**Selected excerpt**

● ● ● ● ● ● ●

The annual approvals provided for herein shall be effective to continue this
Agreement from year to year if given within a period beginning not more than
ninety (90) days prior to July 1 of each applicable year, notwithstanding the
fact that more than three hundred sixty-five (365) days may have elapsed since
the date on which such approval was last given.

         11. Amendments. This Agreement may be amended by the parties only if
such amendment is specifically approved (i) by a majority of the Trustees,
including a majority of the Trustees who are not interested persons (as that
phrase is defined in Section 2(a)(19) of the 1940 Act) of JCM and, if required
by applicable law, (ii) by the affirmative vote of a majority of the outstanding
voting securities of the Fund (as that phrase is defined in Section 2(a)(42) of
the 1940 Act).

         12. Other Series. The Trustees shall determine the basis for making an
appropriate allocation of the Trust's expenses (other than those directly
attributable to the Fund) between the Fund and the other series of the Trust.

● ● ● ● ● ● ●

**Information provided**
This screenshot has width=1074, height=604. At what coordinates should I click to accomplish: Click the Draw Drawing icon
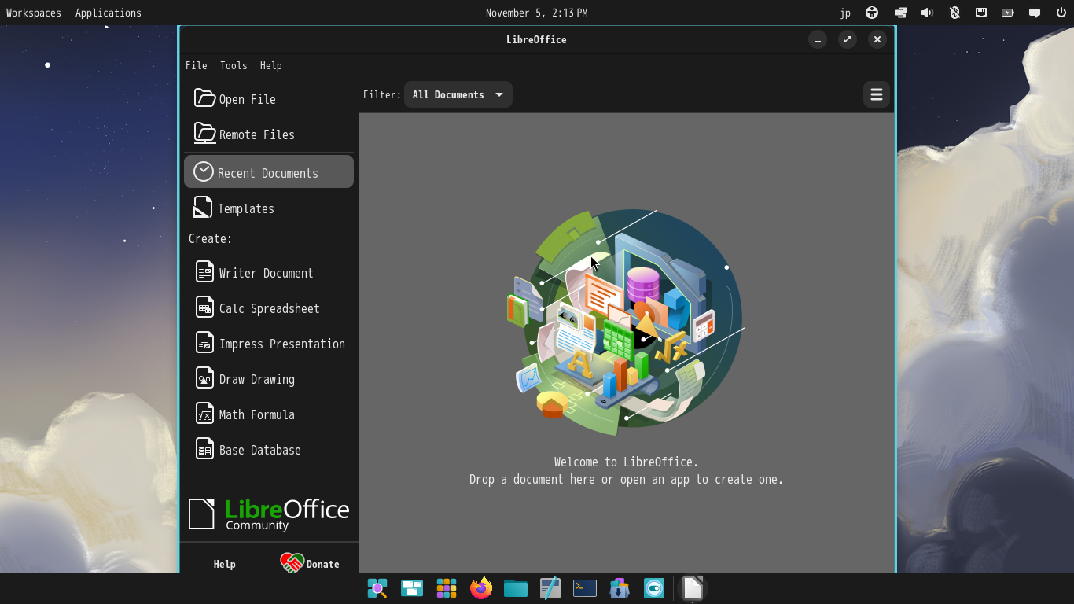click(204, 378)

● ● ● ● ● ● ●

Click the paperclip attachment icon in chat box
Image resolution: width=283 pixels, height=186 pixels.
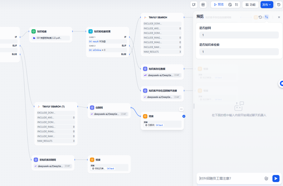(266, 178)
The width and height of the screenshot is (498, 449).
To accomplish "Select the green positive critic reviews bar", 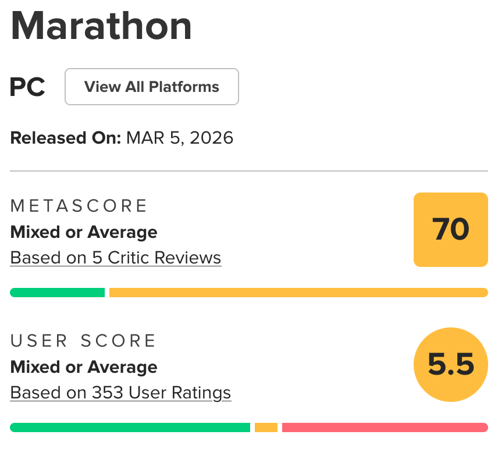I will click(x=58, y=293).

● ● ● ● ● ● ●

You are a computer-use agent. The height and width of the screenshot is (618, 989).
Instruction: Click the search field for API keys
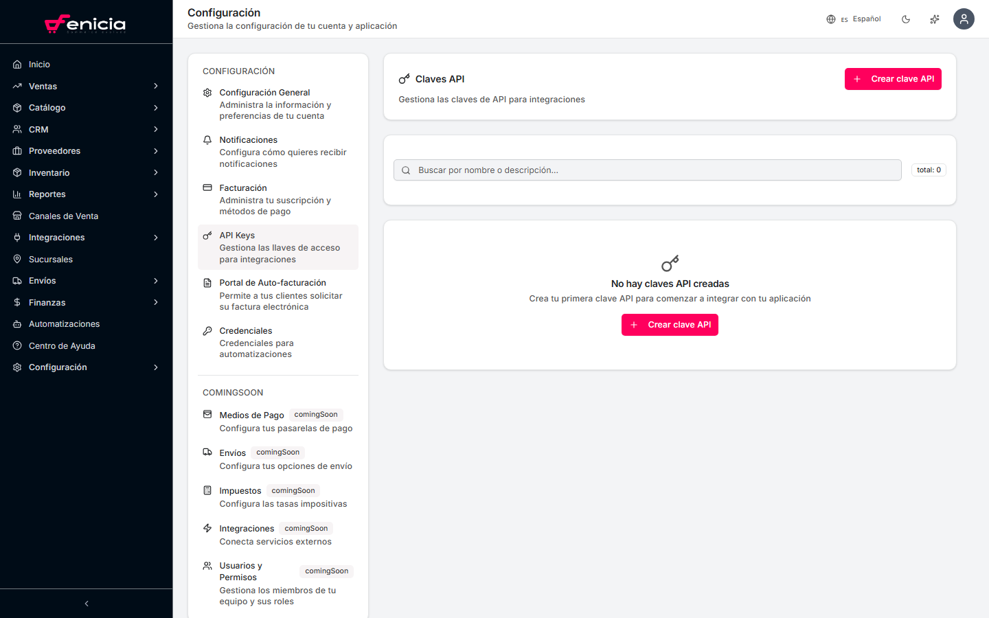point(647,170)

● ● ● ● ● ● ●

**Requirement 1**
In the agreement excerpt, who determines the basis for allocating the Trust's expenses between the Fund and the other series of the Trust?
**Requirement 2**
Print the agreement excerpt starting with "The annual approvals" and going on through "was last given.".
**Requirement 3**
Write what follows the final sentence of the agreement excerpt, carrying the agreement forward.

**Task result 1**
The Trustees.

**Task result 2**
The annual approvals provided for herein shall be effective to continue this
Agreement from year to year if given within a period beginning not more than
ninety (90) days prior to July 1 of each applicable year, notwithstanding the
fact that more than three hundred sixty-five (365) days may have elapsed since
the date on which such approval was last given.

**Task result 3**
         13. Limitation of Personal Liability. All the parties hereto
acknowledge and agree that all liabilities of the Trust arising, directly or
indirectly, under this Agreement, of any and every nature whatsoever, shall be
satisfied solely out of the assets of the Fund and that no Trustee, officer or
holder of shares of beneficial interest of the Trust shall be personally liable
for any of

                                     Page 4
<PAGE>

the foregoing liabilities. The Trust Instrument describes in detail the
respective responsibilities and limitations on liability of the Trustees,
officers and holders of shares of beneficial interest of the Trust.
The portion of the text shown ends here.